Even for someone of Brougham’s ego and abilities, it was a daunting undertaking. Since their earliest beginnings the Whigs had been dominated by great landed English families, and their efforts to raise the fortunes of merchants, shopkeepers, and “the lower classes” always had an offhand air of noblesse oblige. Brougham set out to broaden their base and elevate their sense of purpose, first by reaching out to leading radical elements, then by orchestrating a steady public-relations campaign, to make his own progressive views appear as the official Whig view, and vice versa.
The battle began with Brougham making speeches, publishing articles in the Edinburgh Review (he wrote more than fifty-eight in the magazine’s first five years), and using his private legal practice to generate publicity for the cause. His very first speech in Parliament, even before becoming an MP, was as spokesman for Manchester and Liverpool merchants protesting new trade restrictions. The Whigs, not the Tories, now emerged as the champions of free trade. In court, he successfully defended against libel charges the author of a piece condemning flogging in the British army, pointing out that distinguished British officers had condemned the practice in print, in far stronger language.

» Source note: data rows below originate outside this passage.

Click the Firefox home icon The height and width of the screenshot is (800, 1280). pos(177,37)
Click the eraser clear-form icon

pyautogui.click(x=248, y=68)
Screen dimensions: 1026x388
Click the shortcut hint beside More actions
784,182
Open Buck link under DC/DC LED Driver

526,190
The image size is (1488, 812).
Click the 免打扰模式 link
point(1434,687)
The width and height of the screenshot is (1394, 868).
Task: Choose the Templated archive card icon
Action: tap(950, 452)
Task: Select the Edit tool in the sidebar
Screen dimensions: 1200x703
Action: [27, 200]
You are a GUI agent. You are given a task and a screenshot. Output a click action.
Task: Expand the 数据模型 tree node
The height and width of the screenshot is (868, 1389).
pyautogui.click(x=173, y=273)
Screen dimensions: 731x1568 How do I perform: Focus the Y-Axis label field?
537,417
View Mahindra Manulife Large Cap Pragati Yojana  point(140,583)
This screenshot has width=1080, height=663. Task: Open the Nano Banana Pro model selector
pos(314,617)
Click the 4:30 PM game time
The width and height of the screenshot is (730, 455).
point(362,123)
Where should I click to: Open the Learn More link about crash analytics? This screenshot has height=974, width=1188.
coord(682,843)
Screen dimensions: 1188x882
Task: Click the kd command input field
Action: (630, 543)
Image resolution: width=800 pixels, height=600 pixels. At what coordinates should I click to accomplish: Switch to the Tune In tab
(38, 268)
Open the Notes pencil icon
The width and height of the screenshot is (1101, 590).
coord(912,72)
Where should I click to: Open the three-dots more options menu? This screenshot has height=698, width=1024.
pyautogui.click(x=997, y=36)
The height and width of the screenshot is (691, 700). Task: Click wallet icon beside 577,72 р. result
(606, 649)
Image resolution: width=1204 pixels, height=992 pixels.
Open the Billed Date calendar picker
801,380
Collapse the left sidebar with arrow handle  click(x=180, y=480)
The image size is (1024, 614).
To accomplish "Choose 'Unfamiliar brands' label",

As a result, the Whigs “owned” the issue of army reform.
When Brougham finally entered Parliament in 1810, the year his teacher Dugald Stewart retired, he proved unstoppable, despite his testy tempe
r and overbearing manner. He rose to the front rank of Whig orators, and forced the party into the lists as the champions of “the people” and the enemies of “privilege.” He acted as defense counsel to Queen Caroline in the trial for her divorce from the king, skillfully turning her into a symbolic victim of heartless tyranny and a heroine to ordinary people around the country. He made speeches and wrote a string of articles on slavery, preparing the nation not only for ending the slave trade (which the Whigs finally forced through in 1807), but for its final complete abolition.
But the real battle still loomed on the horizon: parliamentary reform.
Although the English political system had been expanded and elaborated after two revolutions and a century of empire, it had not modified its basic principles since the days of Henry VIII. It was still dominated by the personal patronage of powerful aristocrats, who not only sat in the House of Lords, but could virtually name their friends and relatives to the House of Commons, through their control of county seats and local constitutencies, or “boroughs.” There was no rhyme or reason for deciding who could vote, or where: although the numbers of voters had grown substantially over the eighteenth century, they still represented a tiny minority of adult male Englishmen and Welshmen, barely one in eight—and an even tinier minority of Scotsmen, scarcely one in twenty.
Even more seriously, it remained fixed in a feudal, premercantile mindset. The big agricultural counties, and their landlords, dominated Parliament. Britain’s urban population found itself virtually frozen out, especially the new industrial cities. One of Brougham’s followers, Thomas Macaulay, pointed out that northern London, “a city superior in size and in population to the capitals of many kingdoms,” was totally unrepresented. “It is needless to speak of Manchester, Birmingham, Leeds, Sheffield, with no representation,” he added, “or of Edinburgh or Glasgow, with a mock representation.” This was not government by property, as its defenders claimed, but government “by certain detached portions and fragments of property . . . on no rational principle whatever.” The issue was, Macaulay concluded, “not whether the constitution was better formerly, but whether we can make it better now.”